本書を「ちょい読み」で紹介するには気が引けるのだが、まだ丸ごと一冊読み終わっていないので、年末年始用に速報しておきたい。本書は今年最後のおススメ本になるかもしれない。それも飛び切りのおススメ本なのだ。山内・横井・宮本・荒川など魅力的な登場人物、それぞれのゲームタイトルとゲーム機のビジネス・ディテール、セレンディピティと戦略。素晴らしいビジネスケース・スタディに仕上がっている。MBAの授業で丸ごと使えそうだ。
いっぽうで本書は小説として読むこともできる。それもゲームの主人公が空を飛ぶようなスピード感で物語が進行するのだ。

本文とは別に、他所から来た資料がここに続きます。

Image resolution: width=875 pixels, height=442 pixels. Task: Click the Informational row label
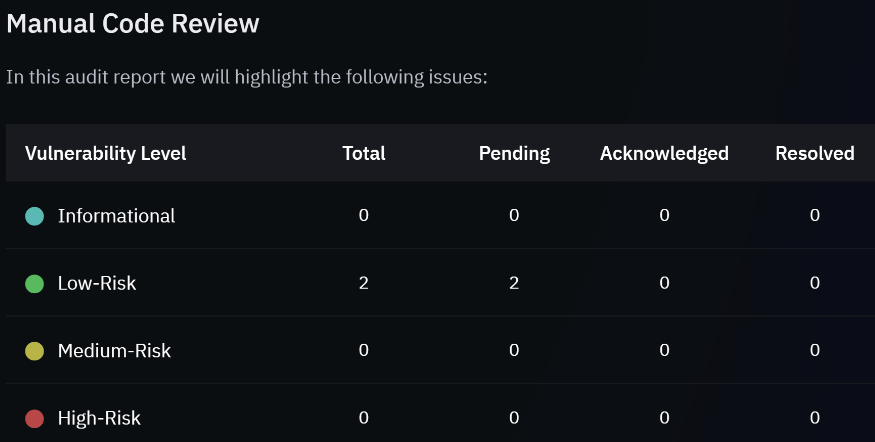click(x=117, y=216)
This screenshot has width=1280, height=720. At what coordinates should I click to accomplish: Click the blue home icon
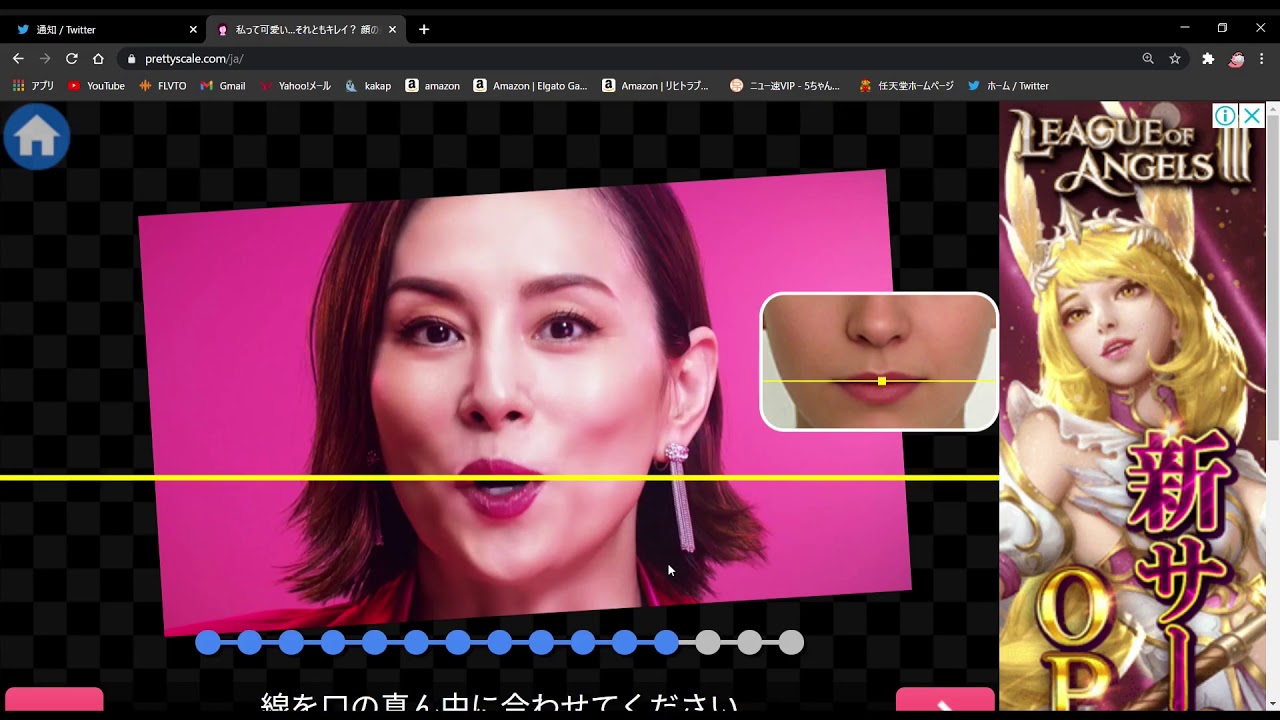click(x=37, y=137)
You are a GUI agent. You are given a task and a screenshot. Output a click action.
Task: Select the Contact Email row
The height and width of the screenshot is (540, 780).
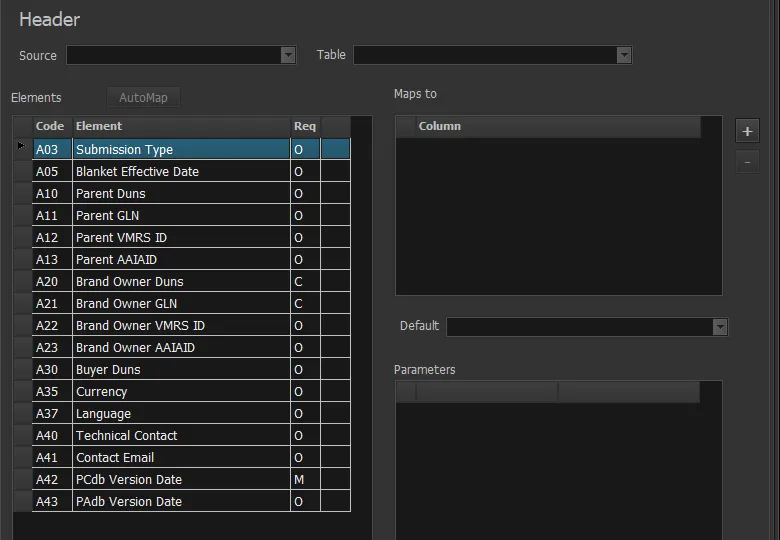(x=180, y=457)
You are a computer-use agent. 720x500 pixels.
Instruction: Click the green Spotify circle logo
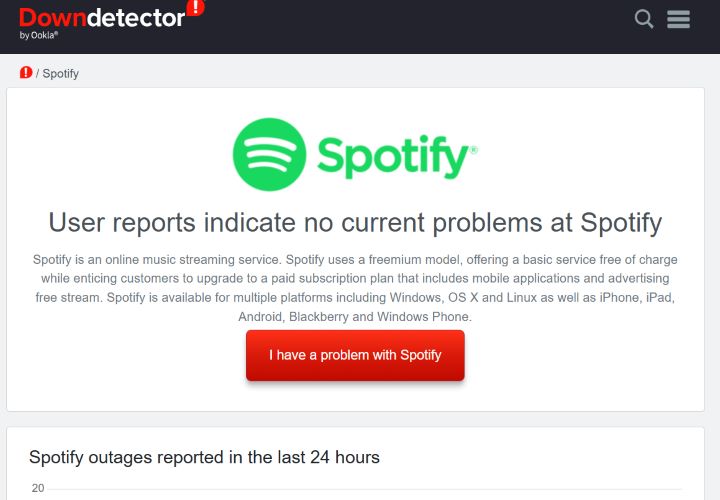[269, 155]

全24章の最後の数行を読むだけでもお判りになるであろう。
第2章の最後「もし山内が経験を積んだデザイナーにROM交換プロジェクトをやらせていたら、もし横井が宮本に好き放題にデザインさせていなかったら、もし宮本がストーリーを語るのではなく、単にゲーム作ろうとしたらーマリオがこんな風に生まれることは絶対になかった」そうだったのか!
第10章の最後「任天堂はライバル会社が少々マーケットシェアを増やしたぐらいでは動じなかった。さらに、準備中の次のマリオゲームがセガの野望を打ち砕くことになる」戦略なのか?

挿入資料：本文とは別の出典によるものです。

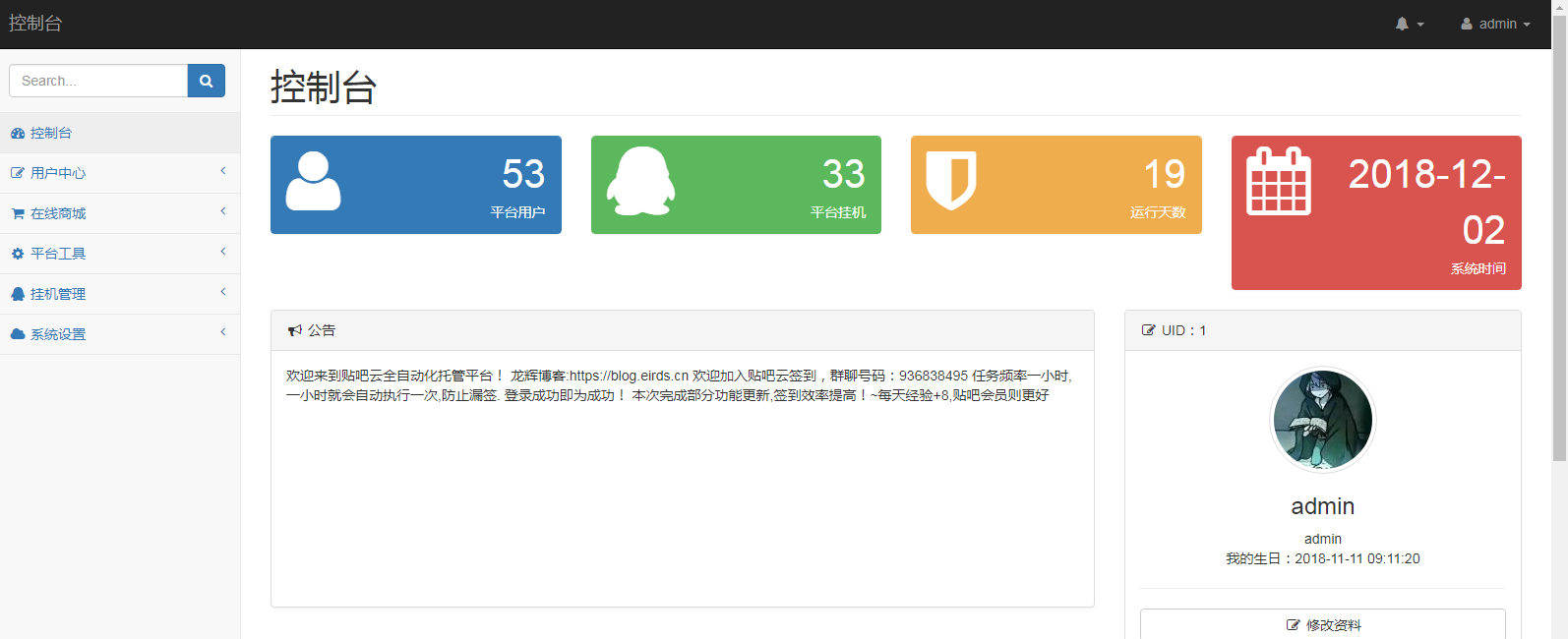Click the admin avatar picture

[x=1322, y=420]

第13章の最後「しかしその転換の1つが、任天堂にとって最大のライバルを生み出すきっかけになる―そしてそのライバルに任天堂を屈服させる技術をもたらすことになろうとは―この時の任天堂は知る由もなかった」わくわく!
第21章の最後「PSPは、今なお毎年ソニーに多くの収入をもたらしてくれる正統のゲーム機だ。だがそれは、流刑地のエルバ島で捲土重来の機会をうかがうナポレオンのようでもあった」ソニーはどうなるのだろう?
翻訳も素晴らしい。本書はビジネスケースとしても小説としても読むことができる。ビジネスマン、とりわけエンターテイメント関係者にとって冬休みの必読書かもしれない。